Task. Extract the records in full, leaving every picture out.
———
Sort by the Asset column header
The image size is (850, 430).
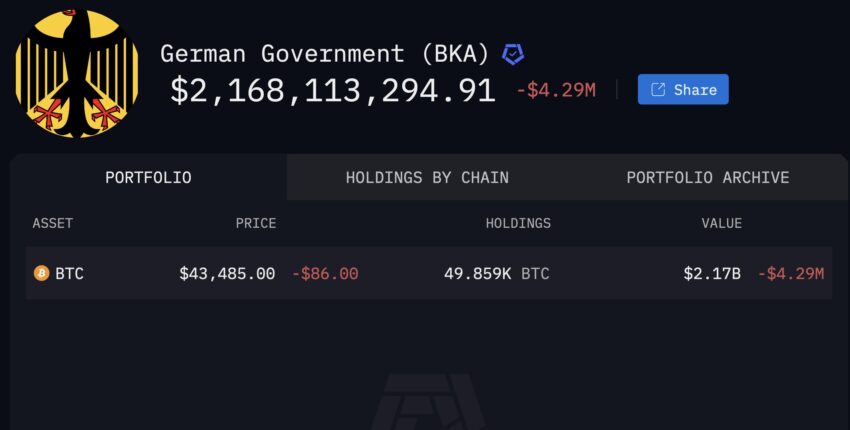53,223
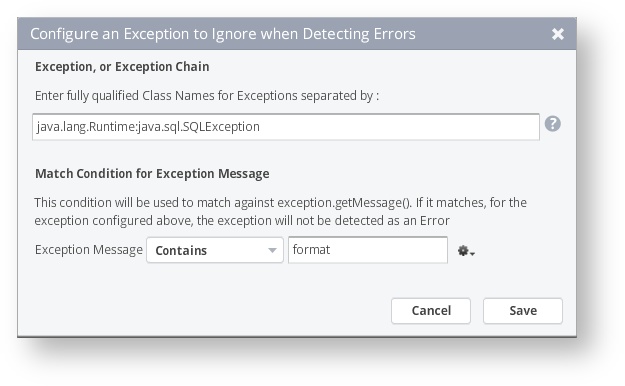Close the dialog with the X icon
625x386 pixels.
coord(558,34)
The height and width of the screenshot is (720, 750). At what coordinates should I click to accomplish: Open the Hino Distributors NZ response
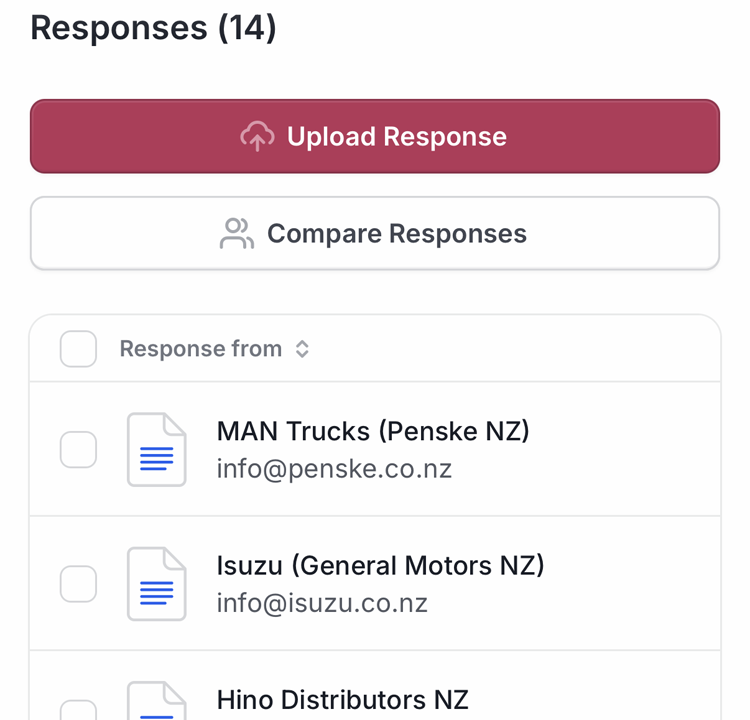pyautogui.click(x=342, y=699)
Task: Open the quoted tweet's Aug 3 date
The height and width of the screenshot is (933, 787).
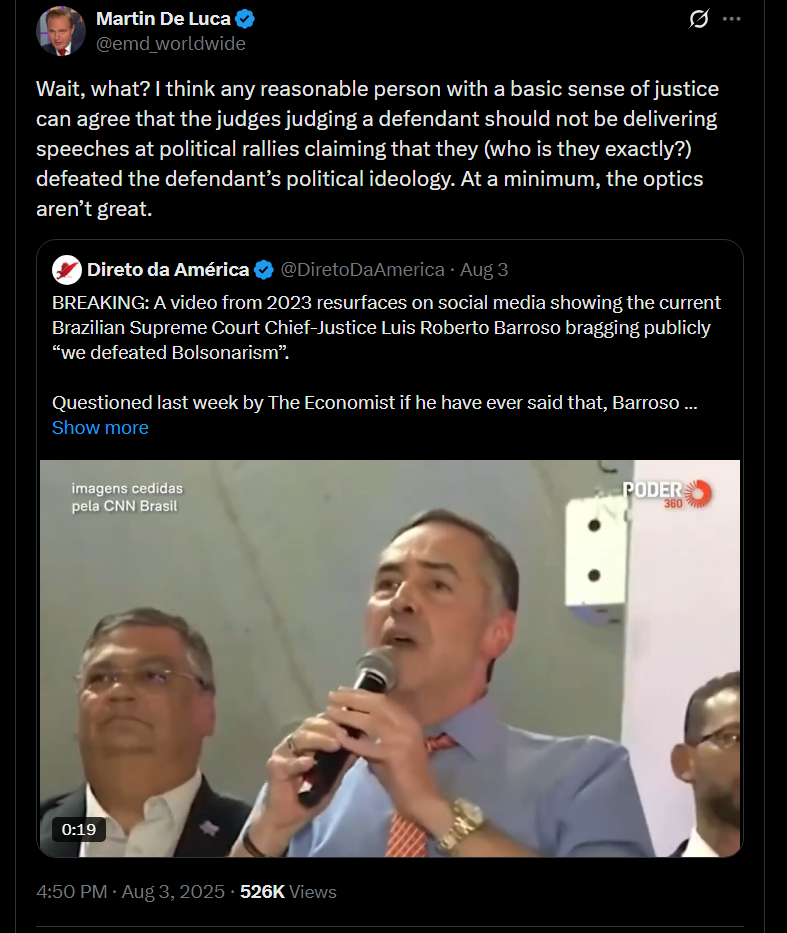Action: click(484, 270)
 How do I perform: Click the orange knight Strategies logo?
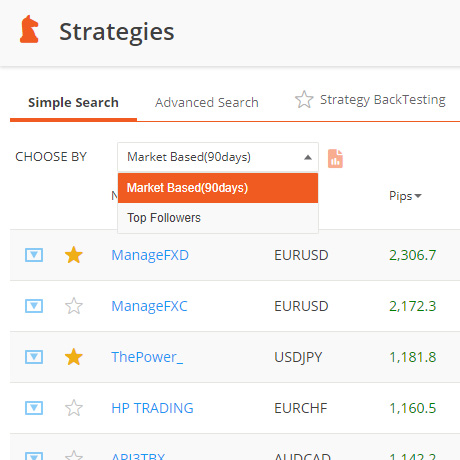click(29, 29)
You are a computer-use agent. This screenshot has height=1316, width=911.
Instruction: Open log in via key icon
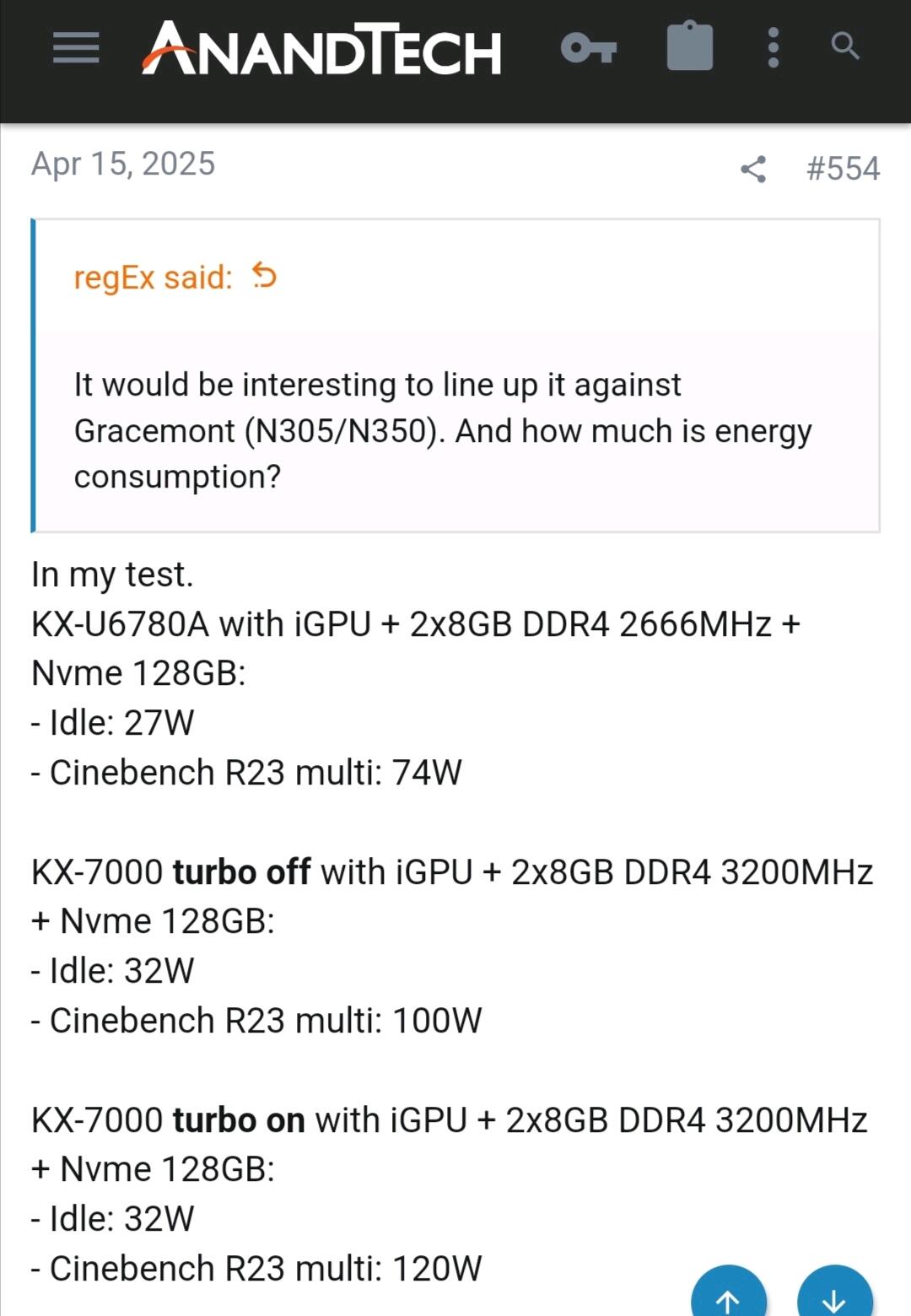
———
Answer to the problem.
Sort by the Asset column header
The image size is (850, 430).
53,223
Close the dialog with the X icon
625x386 pixels.
coord(558,34)
The height and width of the screenshot is (720, 750). At what coordinates should I click to accomplish: Open the Hino Distributors NZ response
pyautogui.click(x=342, y=699)
Task: Open the quoted tweet's Aug 3 date
The height and width of the screenshot is (933, 787).
Action: click(484, 270)
 How do I perform: Click the orange knight Strategies logo?
click(29, 29)
You are a computer-use agent. This screenshot has height=1316, width=911.
Instruction: Open log in via key icon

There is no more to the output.